Extended Data Fig. 3. Control infant discriminant contigs and phage lifestyle predictions.

a: Prevalence and abundance of NEC-associated contigs in control infants, in 5-day intervals prior to respective case NEC onset. Statistical significance assessed by Friedman test with Dunn’s multiple comparisons (p-values in Supplementary Table 14). b: Linear discriminant analysis effect size (LEfSe) of contigs in control samples. Purple indicates features associated with 0–10 days prior to case NEC onset. Green indicates features associated with 10–46 days prior to case NEC onset. c: Prevalence and abundance of control early- and late-associated contigs in control infants (left) and case infants (right), in 5-day intervals prior to case NEC onset. Statistical significance assessed by Friedman test with Dunn’s multiple comparisons (p-values in Supplementary Tables 17,18). d: For each control discriminant contig, linear regression was performed on prevalence and average abundance values in 5-day intervals prior to NEC in cases (red) and controls (blue). Regression coefficients for abundance and prevalence were plotted on the x- and y-axes, respectively. E: Lifestyle predictions (temperate or lytic) for case and control late-associated viral contigs.
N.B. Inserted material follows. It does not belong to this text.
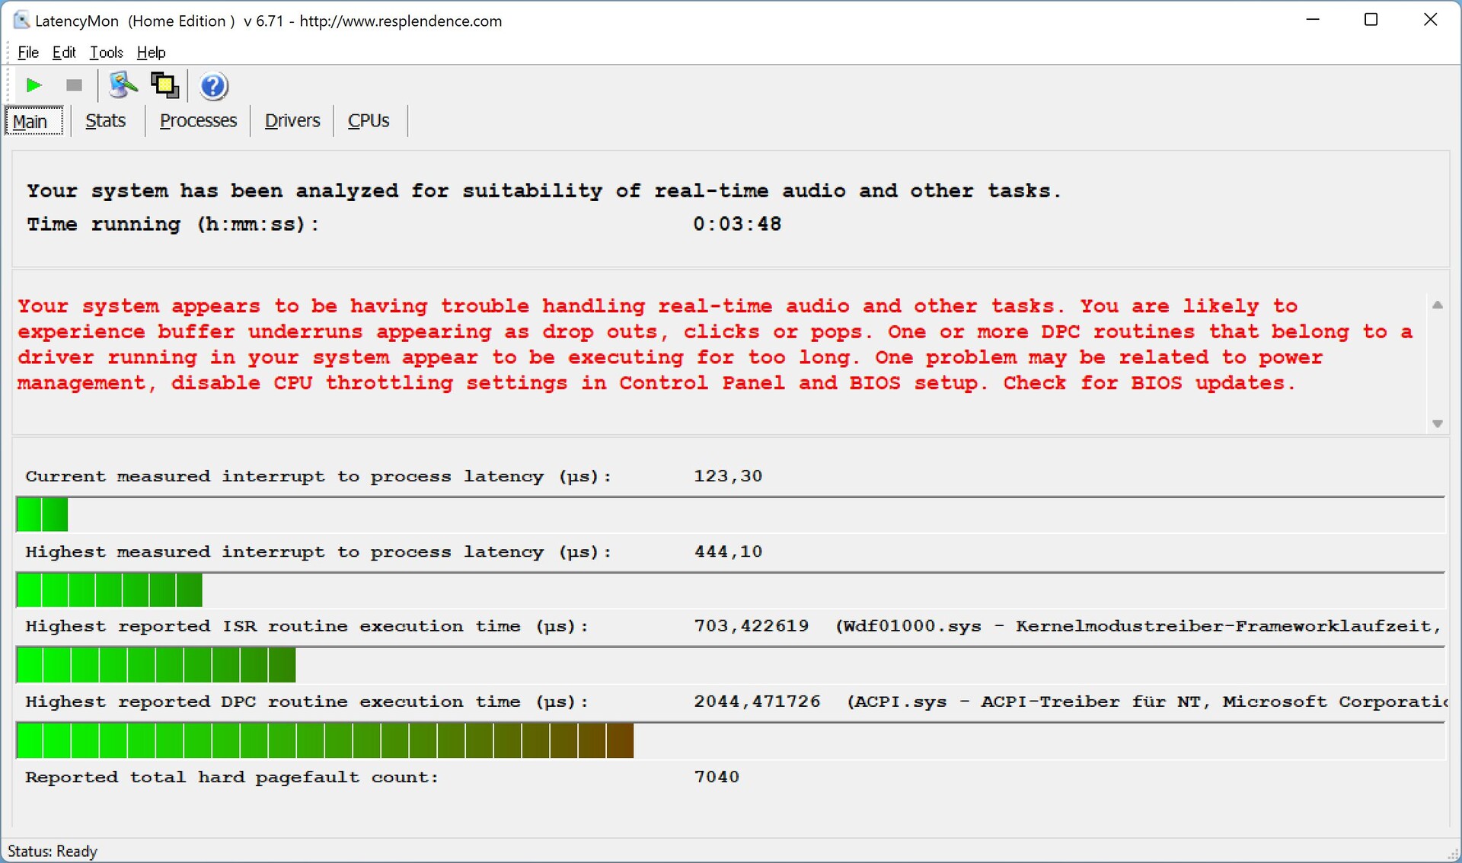This screenshot has height=863, width=1462.
Task: Switch to the Processes tab
Action: 198,121
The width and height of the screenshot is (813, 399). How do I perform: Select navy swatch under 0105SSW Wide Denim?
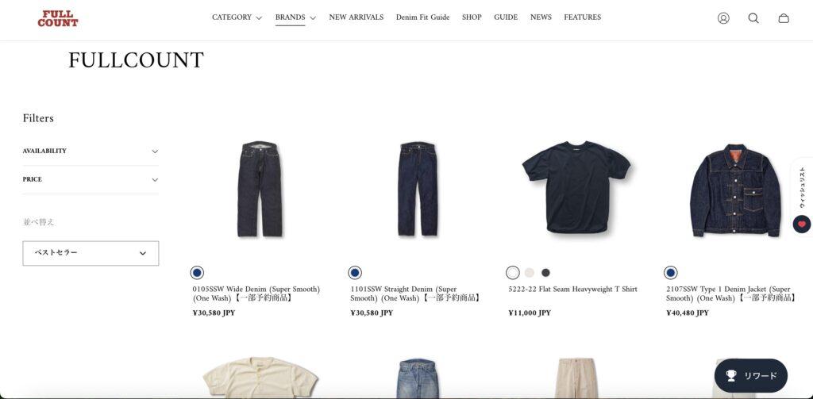coord(197,273)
Extended Data Fig. 4. ANCOM-II, unweighted bacterial beta diversity, and bacterial-viral interactions in controls.

a: ANCOM-II comparing bacterial family abundance in case and control samples, unadjusted (left) and adjusted (right) for repeated sampling. W statistic is the number of significant comparisons between a taxon and the other taxa being tested. CLR mean difference corresponds to effect size. Points in red represent taxa that are differentially abundant when W statistic threshold is set at the 70^th percentile. Points in orange represent taxa that are differentially abundant when W statistic threshold is set at the 60^th percentile. Points in blue represent taxa that are not differentially abundant. b. ANCOM-II comparing bacterial class abundance in case and control samples, unadjusted (left) and adjusted (right) for repeated sampling. W statistic is the number of significant comparisons between a taxon and the other taxa being tested. CLR mean difference corresponds to effect size. Points in red represent taxa that are differentially abundant when W statistic threshold is set at the 70^th percentile. Points in blue represent taxa that are not differentially abundant. c: Unweighted UniFrac distance between case samples (red) and between matched control samples (blue) in sliding windows prior to NEC onset (7-day windows with 2-day steps). Medians with 95% confidence intervals are shown. Statistical significance at each window assessed by two-sided Mann-Whitney U test. d: Significant correlations between control discriminant contigs (late- and early-associated) and bacterial genera in control infants (left) and case infants (right). Dendrograms were ordered based on row and column means.